23 Nov Review – Dearly Departed: Vol. I

FlixFling contributor Rebecca Raymer critiques the documentary Dearly Departed:

“A Morbid Pursuit of Hollywood Trivia”

Scott Michaels is a walking machine of facts, dates, names, and circumstances. In Dearly Departed: Vol. I, Michaels leads documentarian Michael Dorsey around Los Angeles to capture on film the physical locations of famous peoples’ last days and breaths.

Although this film is a bit morbidly-geared, it has an overriding sense of fun as the predominantly candid shots and interviews are pursued throughout the city. Michaels, in particular, adds to the enjoyment of sitting back and watching this distribution of his mesmerizing – yet often nerdy – bank of knowledge.

The film begins without gory photos or images of mangled bodies or burned remains, covering people like Albert Dekker and River Phoenix. Once the subject gets to the Black Dahlia (Elizabeth Short), the infamous and gruesome pictures of her meticulously mutilated body are strikingly displayed once again before the masses. Following, the Dahlia, though, things get back to being more fun than horrifying.

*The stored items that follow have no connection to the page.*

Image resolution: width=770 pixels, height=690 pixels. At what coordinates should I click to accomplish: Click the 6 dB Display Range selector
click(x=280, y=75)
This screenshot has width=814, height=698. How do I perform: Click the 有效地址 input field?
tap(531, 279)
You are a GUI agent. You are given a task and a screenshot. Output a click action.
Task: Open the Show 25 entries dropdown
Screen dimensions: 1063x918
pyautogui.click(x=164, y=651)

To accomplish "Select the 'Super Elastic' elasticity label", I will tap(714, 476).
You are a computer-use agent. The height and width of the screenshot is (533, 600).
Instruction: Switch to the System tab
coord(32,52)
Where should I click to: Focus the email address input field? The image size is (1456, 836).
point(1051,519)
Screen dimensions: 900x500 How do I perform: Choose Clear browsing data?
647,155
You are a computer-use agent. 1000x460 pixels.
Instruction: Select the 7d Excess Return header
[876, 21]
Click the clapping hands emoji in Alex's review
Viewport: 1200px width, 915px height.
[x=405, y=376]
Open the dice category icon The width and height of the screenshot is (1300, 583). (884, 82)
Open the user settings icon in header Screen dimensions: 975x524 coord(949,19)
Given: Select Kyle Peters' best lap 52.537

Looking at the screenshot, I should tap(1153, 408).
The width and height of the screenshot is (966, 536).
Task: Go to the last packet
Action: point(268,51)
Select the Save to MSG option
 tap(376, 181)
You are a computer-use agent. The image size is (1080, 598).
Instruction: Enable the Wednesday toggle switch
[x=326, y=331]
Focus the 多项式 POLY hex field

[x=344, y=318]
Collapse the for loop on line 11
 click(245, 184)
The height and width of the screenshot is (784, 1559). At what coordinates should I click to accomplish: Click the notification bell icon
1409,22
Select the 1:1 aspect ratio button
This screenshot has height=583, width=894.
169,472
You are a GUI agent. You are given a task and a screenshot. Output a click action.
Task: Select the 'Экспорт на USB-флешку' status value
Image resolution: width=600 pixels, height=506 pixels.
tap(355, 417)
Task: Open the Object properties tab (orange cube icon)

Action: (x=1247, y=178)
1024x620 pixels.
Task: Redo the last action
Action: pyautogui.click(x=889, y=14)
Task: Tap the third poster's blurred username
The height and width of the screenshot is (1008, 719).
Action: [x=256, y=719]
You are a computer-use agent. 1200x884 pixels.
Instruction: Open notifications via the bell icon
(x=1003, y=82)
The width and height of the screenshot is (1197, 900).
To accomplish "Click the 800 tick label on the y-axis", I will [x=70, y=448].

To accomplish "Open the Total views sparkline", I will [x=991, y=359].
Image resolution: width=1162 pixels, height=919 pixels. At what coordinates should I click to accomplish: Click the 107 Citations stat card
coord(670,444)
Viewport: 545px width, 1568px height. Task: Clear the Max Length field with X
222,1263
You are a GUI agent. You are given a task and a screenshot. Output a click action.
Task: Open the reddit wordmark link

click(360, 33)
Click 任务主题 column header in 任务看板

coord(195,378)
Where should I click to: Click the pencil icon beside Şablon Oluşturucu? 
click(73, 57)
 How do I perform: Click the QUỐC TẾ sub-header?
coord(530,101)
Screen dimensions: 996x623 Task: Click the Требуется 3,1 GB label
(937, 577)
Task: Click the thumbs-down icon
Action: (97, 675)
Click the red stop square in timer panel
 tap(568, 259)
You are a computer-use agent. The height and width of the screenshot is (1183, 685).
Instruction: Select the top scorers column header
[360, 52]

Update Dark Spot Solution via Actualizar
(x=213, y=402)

Any entertainment buff – or trivia buff – will appreciate this effort to document and share this wealth of information and collection of images in the Dearly Departed. The opportunity to see the changes in landscapes and architecture to Los Angeles over time adds a sense of reality to one of the most romanticized and dramatized places in the world.

Also very present is the reality of human life and suffering, demonstrating what a spectacle it can all be.